During World War II, after having survived many floods, the bridge faced its gravest threat: German bombers were blowing up bridges in Florence. It was a direct order from Hitler that spared Ponte Vecchio from certain destruction.

It is said that the word "bankruptcy" came from Ponte Vecchio. When a merchant failed to pay his debt, the table ("banco") he used to sell his wares was broken ("rotto") by soldiers. Not having a table anymore ("bancorotto"), meant the seller was bankrupt.

4. The Wind and Rain Bridge

Chengyang Bridge. Photo: mazakii that genius [Flickr]

The wind and rain bridges were a type of bridge built by the Dong people (a minority ethnic group) in China. Because they live in the lowlands and the valleys with many rivers, the Dong people are excellent bridge builders. They are called "wind and rain" bridges because the covered bridges not only let people cross the river, but also protect them from the elements.

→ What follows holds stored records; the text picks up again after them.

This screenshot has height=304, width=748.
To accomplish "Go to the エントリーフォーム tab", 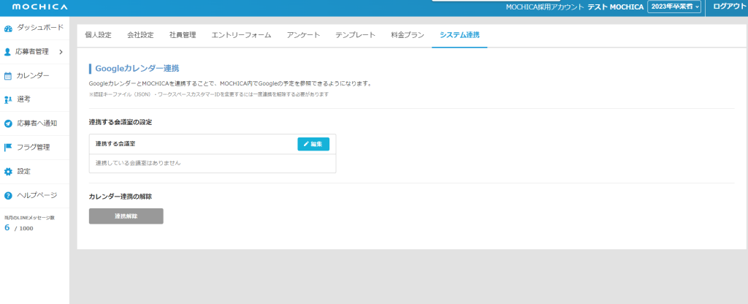I will click(x=241, y=35).
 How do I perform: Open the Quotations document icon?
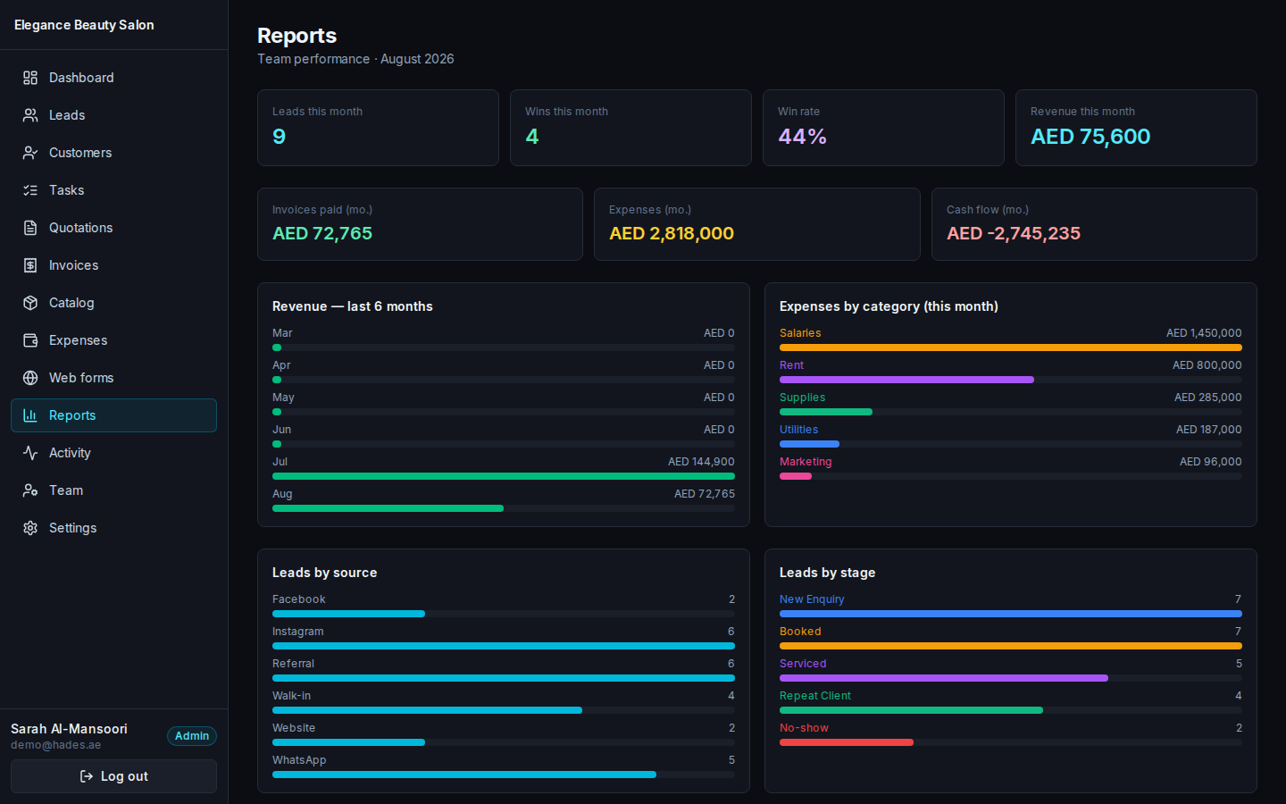(x=30, y=228)
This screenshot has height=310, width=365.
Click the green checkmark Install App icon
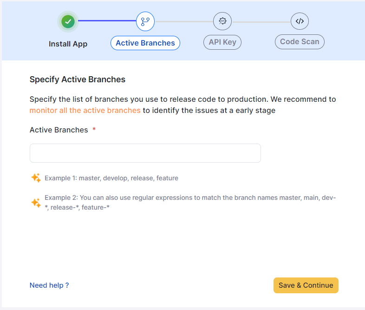click(x=68, y=21)
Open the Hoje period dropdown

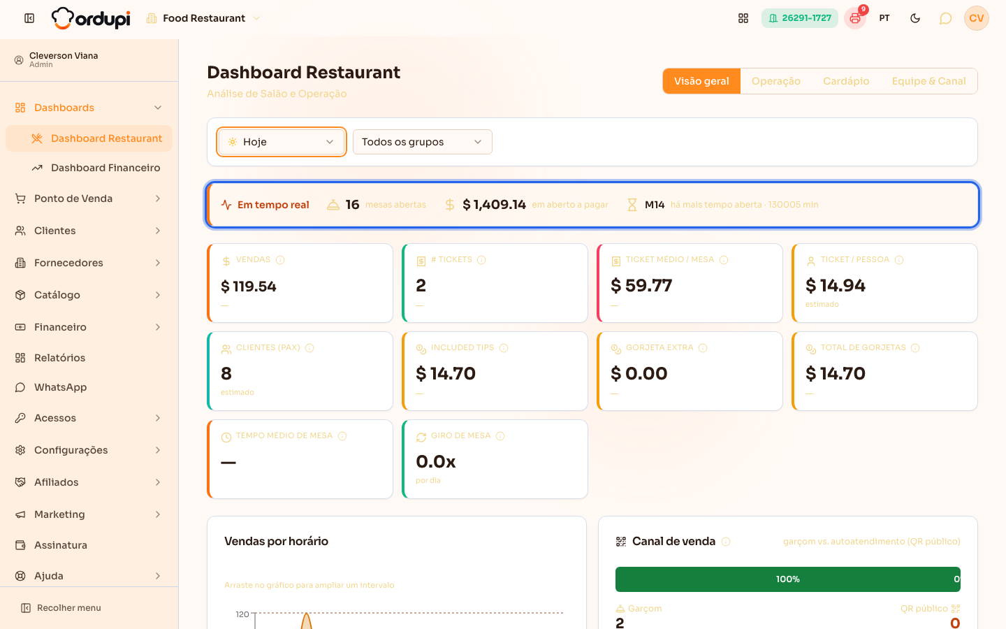282,142
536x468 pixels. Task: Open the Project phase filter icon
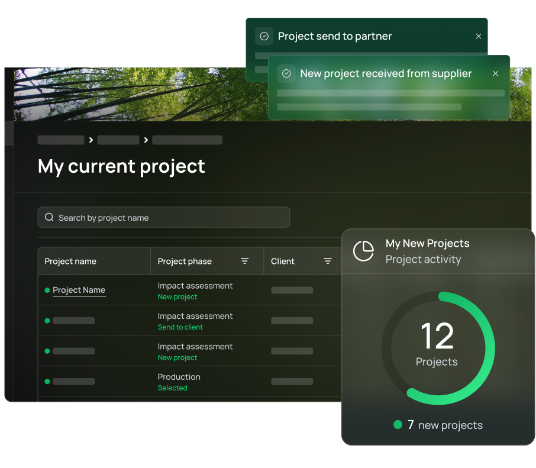244,261
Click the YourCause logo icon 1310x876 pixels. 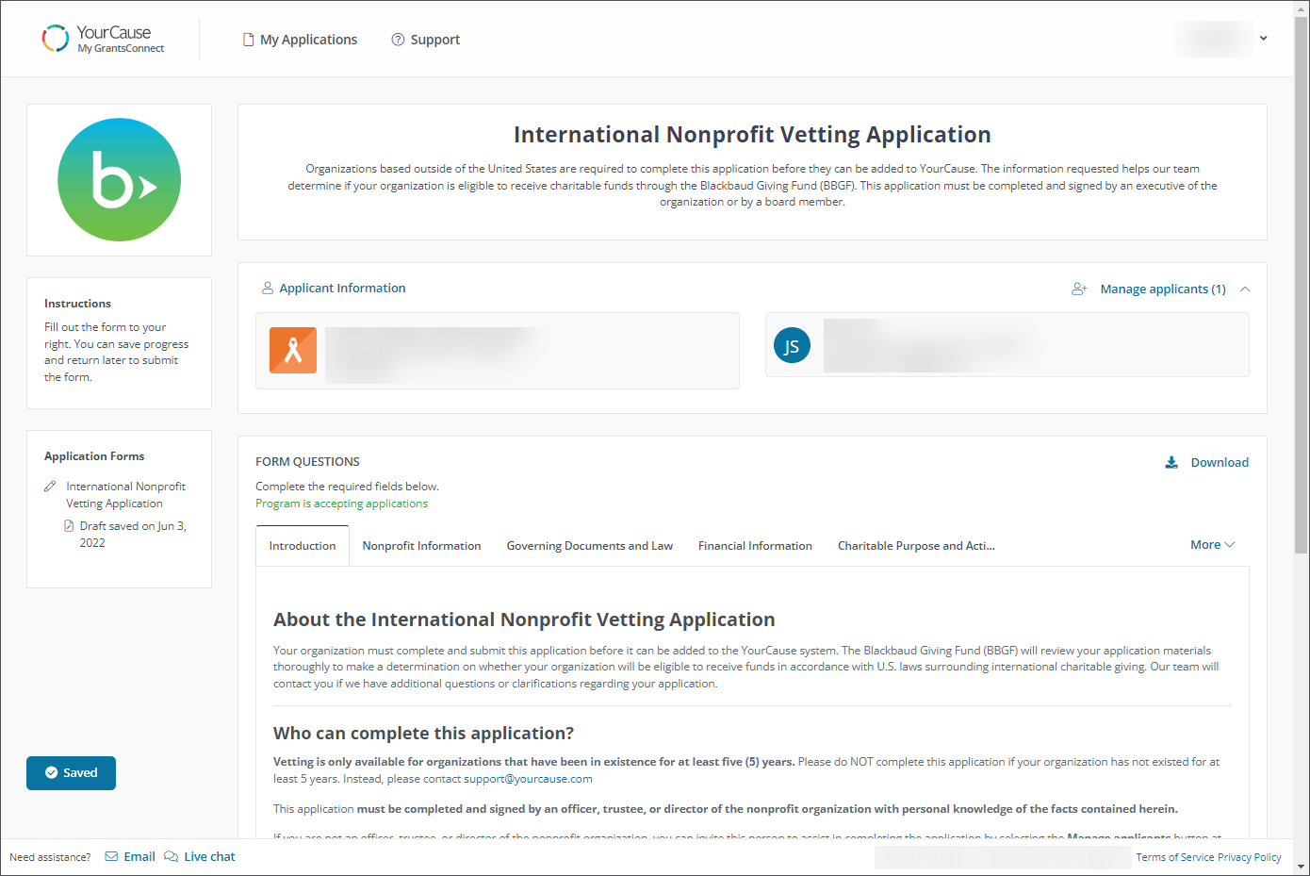tap(56, 39)
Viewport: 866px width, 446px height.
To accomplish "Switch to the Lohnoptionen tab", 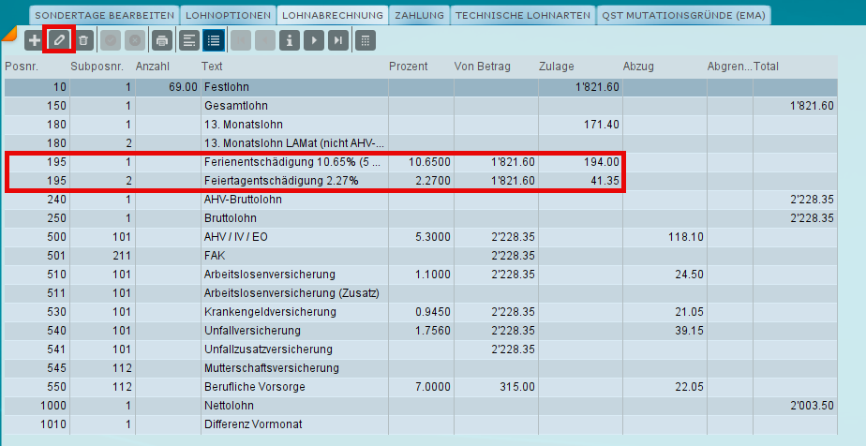I will [x=228, y=15].
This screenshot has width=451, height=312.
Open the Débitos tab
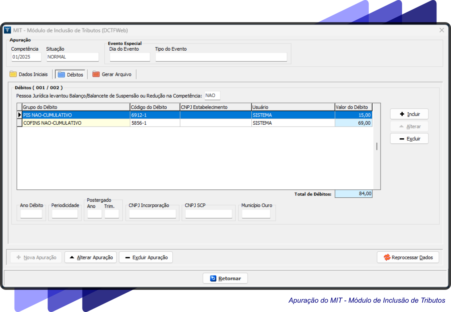point(70,74)
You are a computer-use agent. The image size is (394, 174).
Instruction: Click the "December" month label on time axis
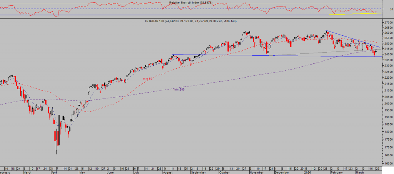pyautogui.click(x=281, y=172)
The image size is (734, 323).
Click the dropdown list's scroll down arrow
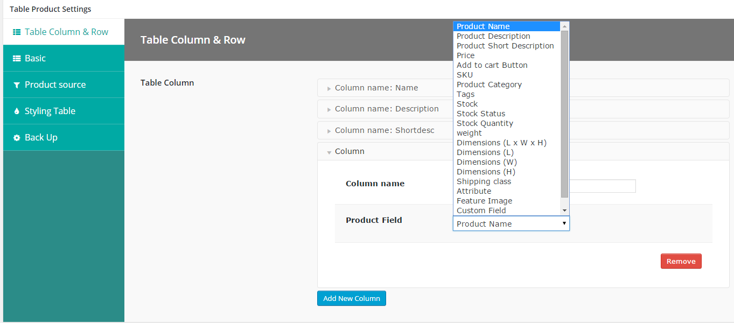coord(564,210)
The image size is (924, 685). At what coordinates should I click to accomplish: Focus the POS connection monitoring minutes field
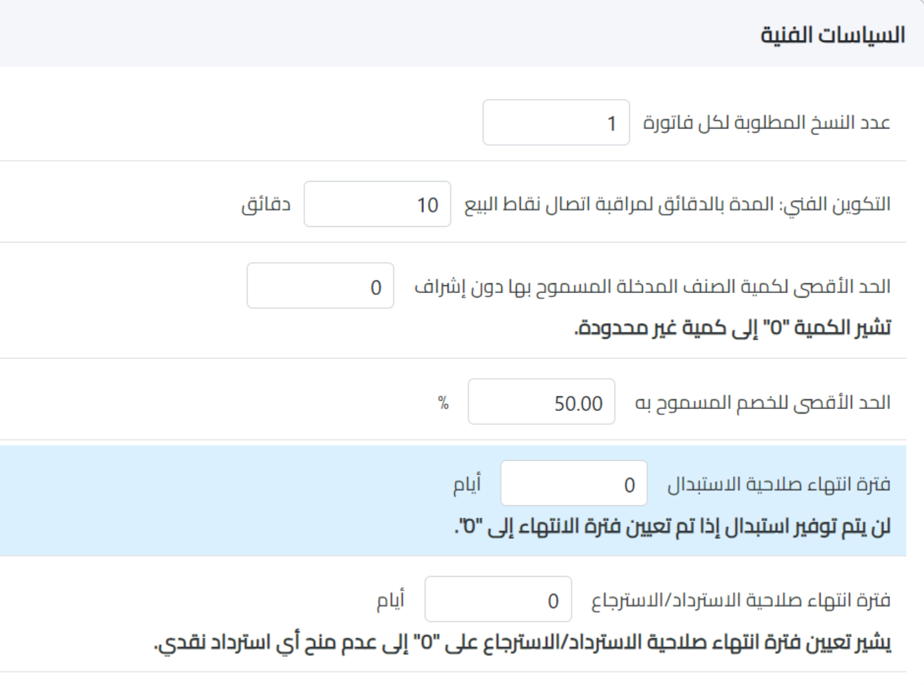tap(377, 205)
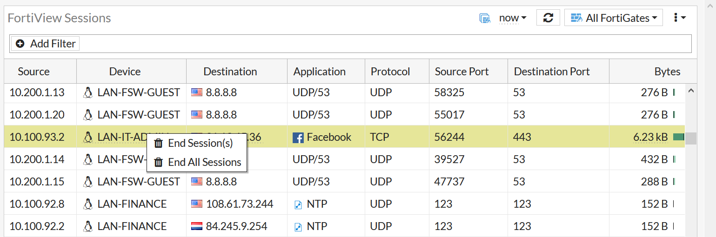
Task: Open the three-dot options menu
Action: pyautogui.click(x=680, y=18)
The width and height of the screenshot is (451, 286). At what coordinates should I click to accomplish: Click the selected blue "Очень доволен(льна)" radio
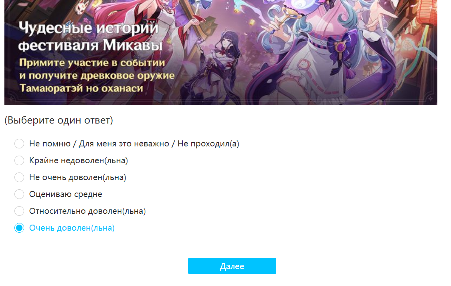tap(19, 228)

The Dong people don't use nails or rivets to build these bridges - instead, they dovetail all of the wood. The largest and most magnificent is the Chenyang Bridge, spanning the Linxi River near the Dong village of Maan. The bridge is about 100 years old, and like all wind and rain bridges, it was built without a single nail.

3. Brooklyn Bridge

Brooklyn Bridge. Photo: Dennis Gerbeckx [Flickr]

Brooklyn Bridge at sunrise. Photo: LemonSunrise [Flickr]

In 1855, engineer John Roebling started to design a bridge that at the time would be the longest suspension bridge in the world, with towers being the tallest structures in the Western Hemisphere: the Brooklyn Bridge in New York.

Today, the Brooklyn Bridge is one of the main crossings of the East River and one of the most heavily trafficked bridges in the world. But in the late 19th century, it took Roebling more than 14 years to convince the city to build the bridge.

After he got approval, Roebling was surveying a site when his foot was crushed by a ferry. Three weeks before the scheduled groundbreaking, he died of tetanus. His son, an engineer named Washington Roebling took over the project.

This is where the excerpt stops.